Among all lung cancer cases, lung adenocarcinoma (LAC) represents nearly 40% and remains the leading cause of cancer deaths worldwide. Although the combination therapy of surgical treatment with radiotherapy, chemotherapy, and immunotherapy, has been used to treat LAC, unfortunately, high recurrence rates and poor survival remain. Therefore, novel prognostic markers and new targets for molecular targeted therapy in LAC is urgently needed. Fork-head box R2 (FOXR2) plays a key role in a wide range of cellular processes, including cellular proliferation, invasion, differentiation, and apoptosis, and it has been reported to be implicated in progression of LAC, thus inhibition of FOXR2 may be a novel targeting therapy for lung cancer.
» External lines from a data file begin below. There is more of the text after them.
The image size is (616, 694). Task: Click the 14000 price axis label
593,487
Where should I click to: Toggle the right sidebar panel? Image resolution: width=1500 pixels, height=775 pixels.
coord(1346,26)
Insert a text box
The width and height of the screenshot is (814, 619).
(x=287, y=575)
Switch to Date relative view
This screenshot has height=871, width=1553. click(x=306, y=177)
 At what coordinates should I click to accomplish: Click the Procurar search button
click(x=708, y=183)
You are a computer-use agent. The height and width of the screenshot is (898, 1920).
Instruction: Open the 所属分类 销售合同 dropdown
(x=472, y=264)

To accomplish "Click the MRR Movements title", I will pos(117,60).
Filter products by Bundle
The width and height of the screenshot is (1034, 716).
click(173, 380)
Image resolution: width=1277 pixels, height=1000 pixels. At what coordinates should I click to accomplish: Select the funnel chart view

This current study found that E3 ligase PJA1 regulates ubiquitin-mediated degradation of FOXR2 and predicts good outcome of patients with LAC. In addition, it was showed force expression of PJA1 significantly inhibited LAC cells invasion and induced apoptosis in vitro through inactivating Wnt/ß-catenin signaling pathway. In short, our findings reveal that PJA1 could be a potential diagnostic and prognostic biomarkers and the PJA1- FOXR2 axis could be served as a promising target for LAC therapy.